Some thoughts about the recent discussion on Member Patterns.
David Alayachew
davidalayachew at gmail.com
Fri Apr 5 01:19:47 UTC 2024
Hello Amber Dev Team,
I wanted to chime into the recent discussion about Member Patterns, but on
a side topic. I decided to make this a separate thread to avoid distracting
from the main discussion.
In that discussion, I saw Brian Goetz make the following claim.
> ## Exhaustiveness
>
> There is one last syntax question in front of us: how to
> indicate that a set of patterns are (claimed to be)

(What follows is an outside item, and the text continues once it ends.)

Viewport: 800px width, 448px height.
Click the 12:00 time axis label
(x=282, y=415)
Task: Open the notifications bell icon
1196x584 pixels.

> exhaustive on a given match candidate type. We see this
> with `Optional::of` and `Optional::empty`; it would be
> sad if the compiler did not realize that these two
> patterns together were exhaustive on `Optional`. This is
> not a feature that will be used often, but not having it
> at all will be repeated irritant.
>
> The best I've come up with is to call these `case`
> patterns, where a set of `case` patterns for a given
> match candidate type in a given class are asserted to be
> an exhaustive set:
>
> ```
> class Optional<T> {
> static<T> Optional<T> of(T t) { ... }
> static<T> Optional<T> empty() { ... }
>
> static<T> case pattern of(T t) for Optional<T> { ... }
> static<T> case pattern empty() for Optional<T> { ... }
> }
> ```
>
> Because they may not be truly exhaustive, `switch`
> constructs will have to back up the static assumption of
> exhaustiveness with a dynamic check, as we do for other
> sets of exhaustive patterns that may have remainder.
>
> I've experimented with variants of `sealed` but it felt
> more forced, so this is the best I've come up with.
Later on, I saw Clement Charlin make the following response.
> # Exhaustiveness
>
> The `case` modifier is fine, but the design should leave
> room for `case LABEL` or `case (LABEL1, LABEL2)` to
> delineate membership in exhaustive set(s), as a potential
> future enhancement.
To be explicit, I am assuming that we will eventually be able to
exhaustively deconstruct Optional using something like the following.
switch (someOptional)
{
case null -> System.out.println("The Optional itself is
null?!");
case Optional.of(var a) -> System.out.println("Here is " + a);
case Optional.empty() -> System.out.println("There's nothing here");
//no default clause needed because this is exhaustive
}
Once pattern-matching lands for normal classes, Optional is almost
guaranteed to be the class most frequently deconstructed/pattern-matched.
And since it does not use sealed types, it will really push a lot of people
to model exhaustiveness as a set of methods.
It's kind of frustrating.
One article that captures my frustration well is from Alexis King --
"Parse, don't Validate" [1].
In it, she talks about the value of parsing data into a container object,
with the intent of capturing and RETAINING validation via the type name.
String validEmailAddress vs record ValidEmailAddress(String email) {/**
Validation logic in the canonical constructor. */}
The moment that the String validEmailAddress leaves the local scope where
the validation occurred, its validation is no longer known except through
tracing. But having a full-blown type allows you to assert that the
validation has already been done, with no possible chance for misuse or
mistakes.
I guess my question is, in what instances would we say that modeling a set
of patterns rather than a set of types would be better? The only argument
that I can think of is conciseness. Or maybe we don't want to poison our
type hierarchy with an edge case scenario. That point specifically seems to
be the logic that Optional is following.
My hesitation comes from the fact that pattern sets feel a little leaky.
And leaky gives me distress when talking about exhaustiveness checking.
With sealed types, if I want to implement SomeSealedInterface, I **MUST**
acknowledge the question of exhaustiveness. There's no way for me to avoid
it. My implementing type MUST be sealed, final, or non-final. And even if I
implement/extend one of the implementing types of SomeSealedInterface, they
either propogate the question, or they opt-out of exhaustiveness checking.
Bullet proof!
But adding a pattern to a class does not carry the same guarantee. If I add
a new pattern that SHOULD have been part of the exhaustive set, but isn't,
I have introduced a bug. This same bug is NOT POSSIBLE with sealed types.
Hence, leaky.
I guess my thoughts could be summed up as the following -- I feel like we
are making an escape-hatch for Optional that I don't think would be worth
the weight if there was any other way for Optional to be exhaustive. And if
that is truly true, does that REALLY justify doing this? Feels tacked onto
the side and leaky imo.
And I will close by saying, I actually used to think this was a good idea.
I have said so on multiple occasions on this exact mailing list. But the
more that I think about it, the more that I see no real good reason to do
this other than "Optional needs it".
* Conciseness? Not a strong argument. Conciseness should be used to
communicate a semantic difference, not just to shorten code. Think if
statements vs ternary expressions.
* Semantic difference? Barely, and not in a way that isn't otherwise
possible. It's just when clauses with exhaustiveness attached tbh. You're
better off modeling it explicitly. Again, Parse, don't validate.
Thank you all for your time and help!